Eldon Ball
Senior Editor, Technology and Economics
The dynamic positioning (DP) system is one of the more critical technology systems on a deepwater drilling unit. Ultra-deepwater semisubmersibles and drillships are primarily dynamically positioned, and they rely on thrusters managed by complex computer systems to keep the rig on location – constantly in place over a very small radius. The deeper the water, the smaller that radius effectively becomes, making the task even more difficult.
As complex and vital as it is, the DP system is not a standalone technology. It interfaces with numerous other systems on a drilling rig, and that integration with other systems is an increasingly critical process in itself.
Keeping DP systems at peak and most reliable performance, and integrating those systems with all others on an offshore drilling unit, have become a major focus of the offshore operators who contract the rigs, and hence for the offshore drillers who build and operate them. For an understanding of how DP systems work and how software integration is moving into greater focus for offshore operators,Offshore talked to Don Shafer, Chief Technology Officer and Chief Safety Officer at the Athens Group, about DP control systems technology and the growing focus on control systems software and hardware integration.
Offshore: Start with the DP system and how that ties in to the integration question.

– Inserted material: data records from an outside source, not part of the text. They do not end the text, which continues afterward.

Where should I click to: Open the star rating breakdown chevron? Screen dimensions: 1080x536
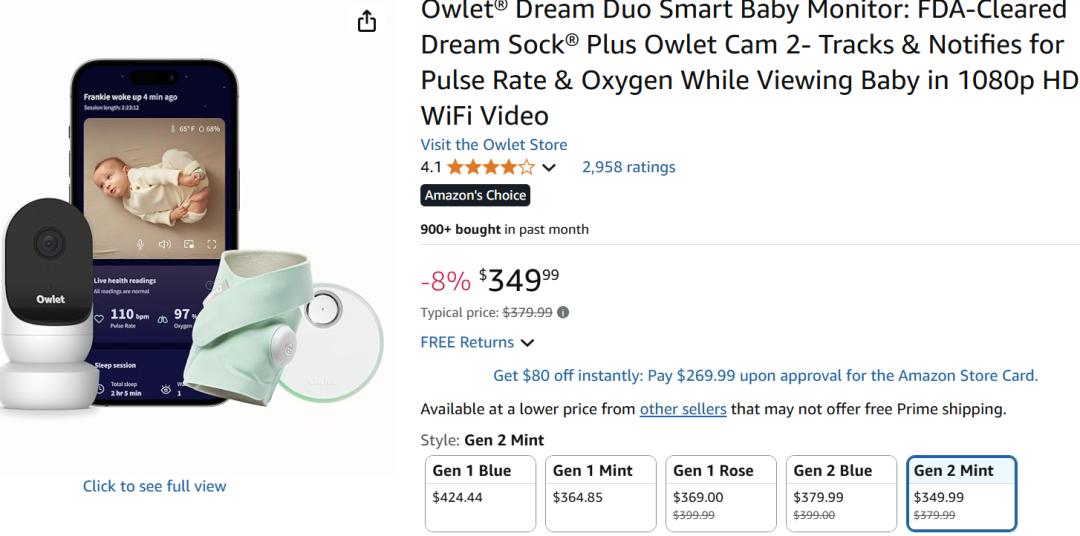click(549, 167)
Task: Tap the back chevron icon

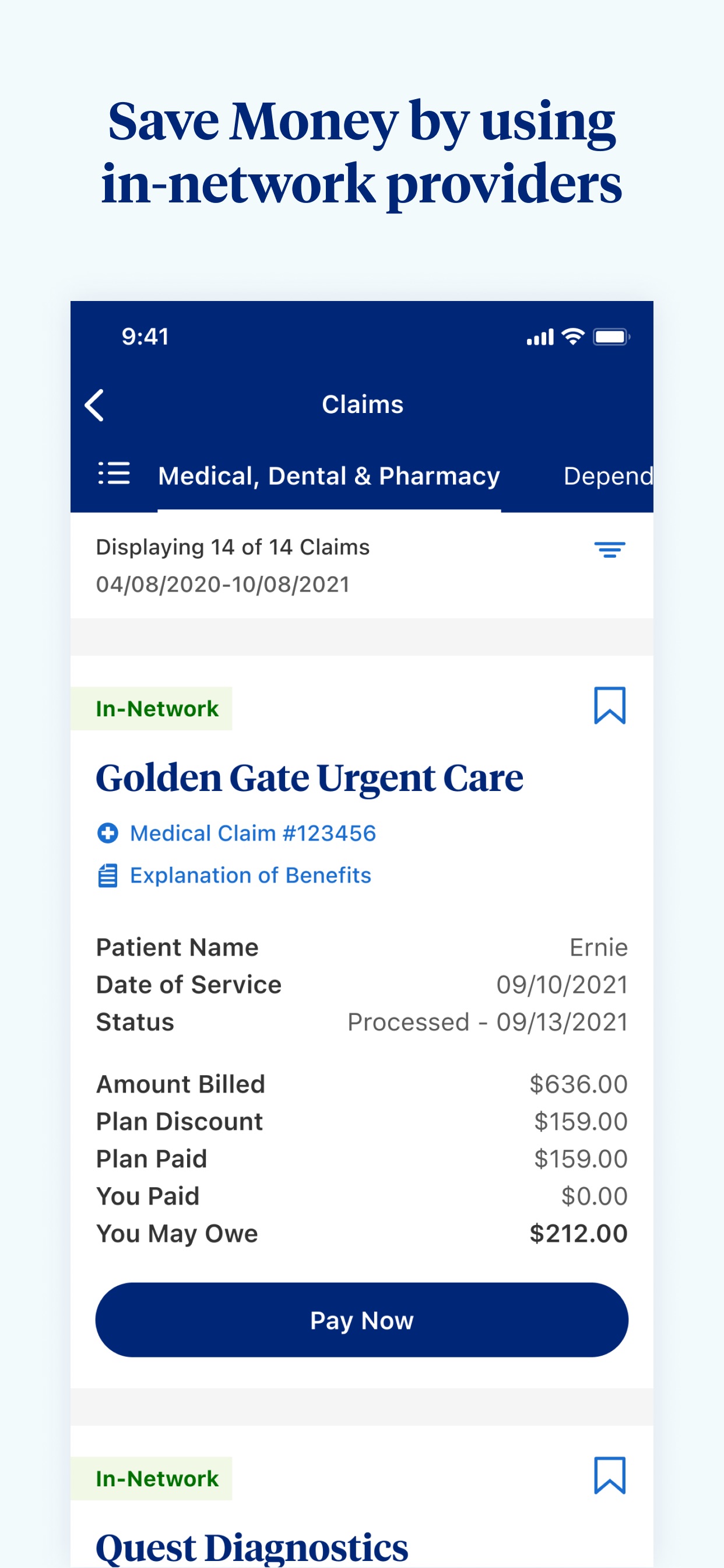Action: (94, 405)
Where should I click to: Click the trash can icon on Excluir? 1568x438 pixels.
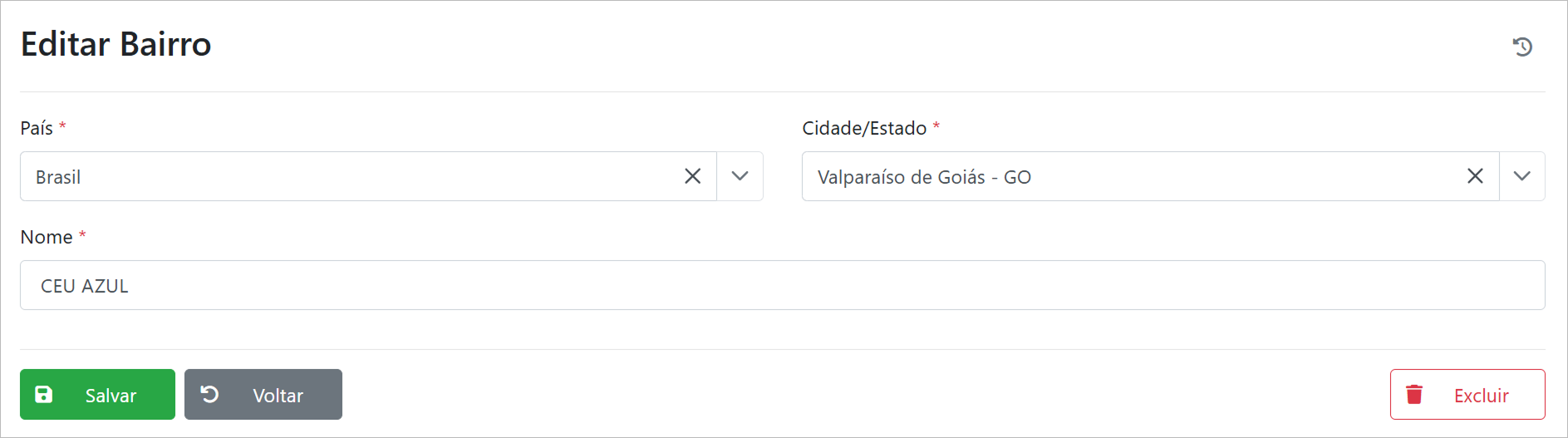(x=1414, y=395)
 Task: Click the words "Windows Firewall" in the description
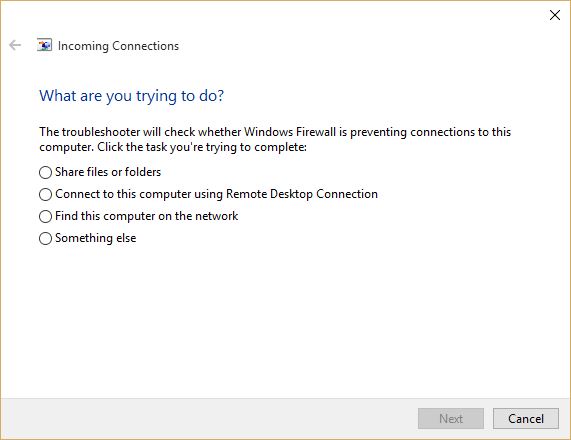tap(290, 132)
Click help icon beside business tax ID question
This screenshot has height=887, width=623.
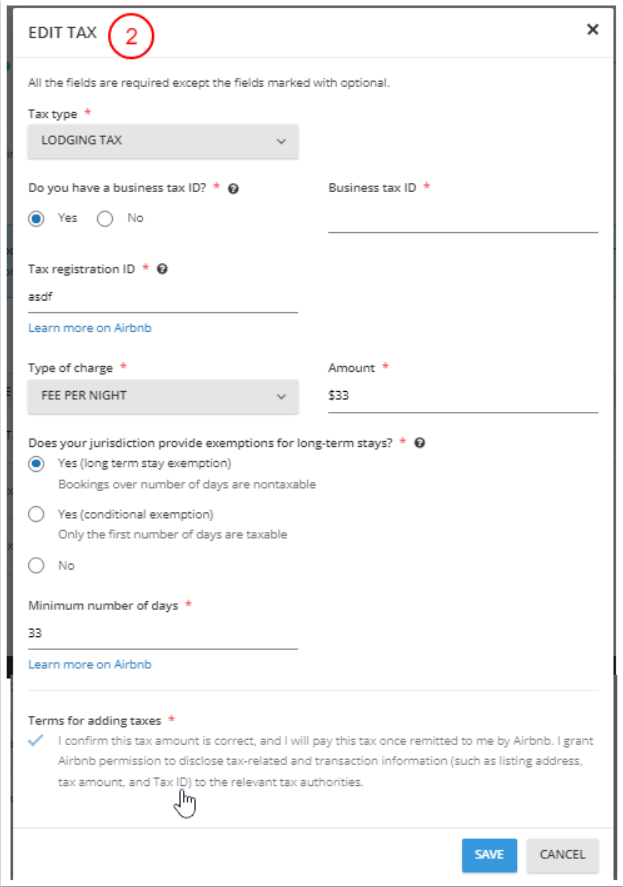pos(233,188)
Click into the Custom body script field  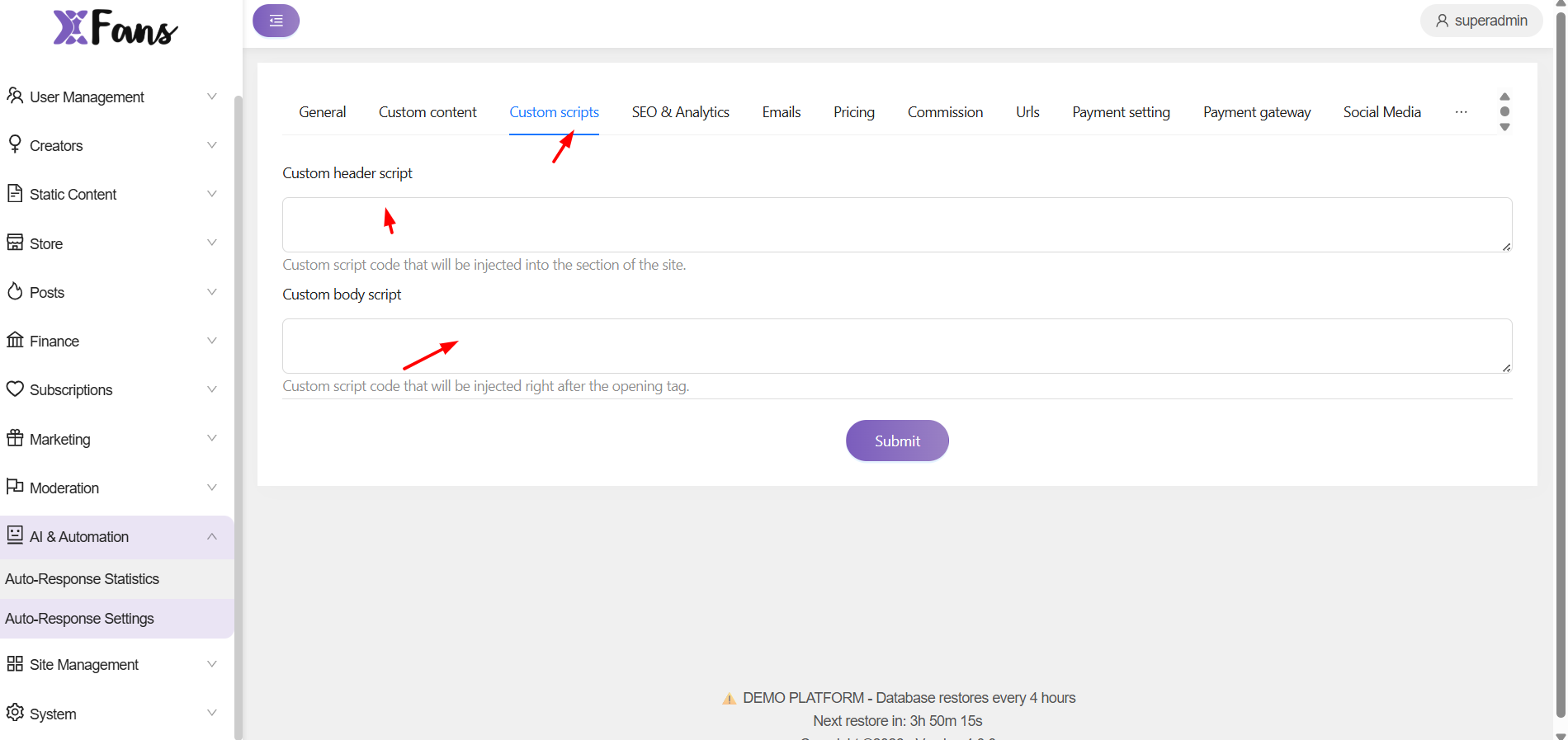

Shafer:Of all the technology offshore, DP is probably the most mature and in terms of control systems, probably the most reliable. Manufacturers have taken lots of lessons learned from their customers. For example, almost all cruise ships used today are dynamically positioned. The key area of dynamic positioning that we focus on at Athens Group is the functioning of the control systems, ensuring that all those are working to spec, fulfilling all the sea trails, etc. Further, our services extend to the commissioning of all the drilling equipment itself. We have to help ensure that the interfaces to the other onboard systems work.
Although the drill floor is drilling system centric, the interaction with the dynamic positioning system is very important because when you’re drilling, one of the things you have to be able to activate an emergency disconnect. To do that, the driller has to understand what’s happening with the drilling system, so that they don’t drive off before they’re disconnected. Therefore, you have to have an interface from the DP to the drilling systems. You also have to have an interface to the power management system, since one of the major areas it’s controlling is the dynamic positioning system.
Offshore: A lot of systems that have to talk to each other.
Shafer:Yes. When you put a power management system on a drilling platform – a drillship or a semisub – you have to put in a system of designated algorithms that specify what happens whenever there’s a problem. For example, in the North Sea, the sea state may suddenly go from three-meter to eight-meter waves. When that happens, you know that as the water swells up through your moonpool, it’s going to hit the crown block. At that point in time, you’ve got most of your power to your thrusters, so that you can maintain position. You don’t want to have a “drive off” incident and rip the BOP out of the ocean floor. So power management is an important aspect – an important interface.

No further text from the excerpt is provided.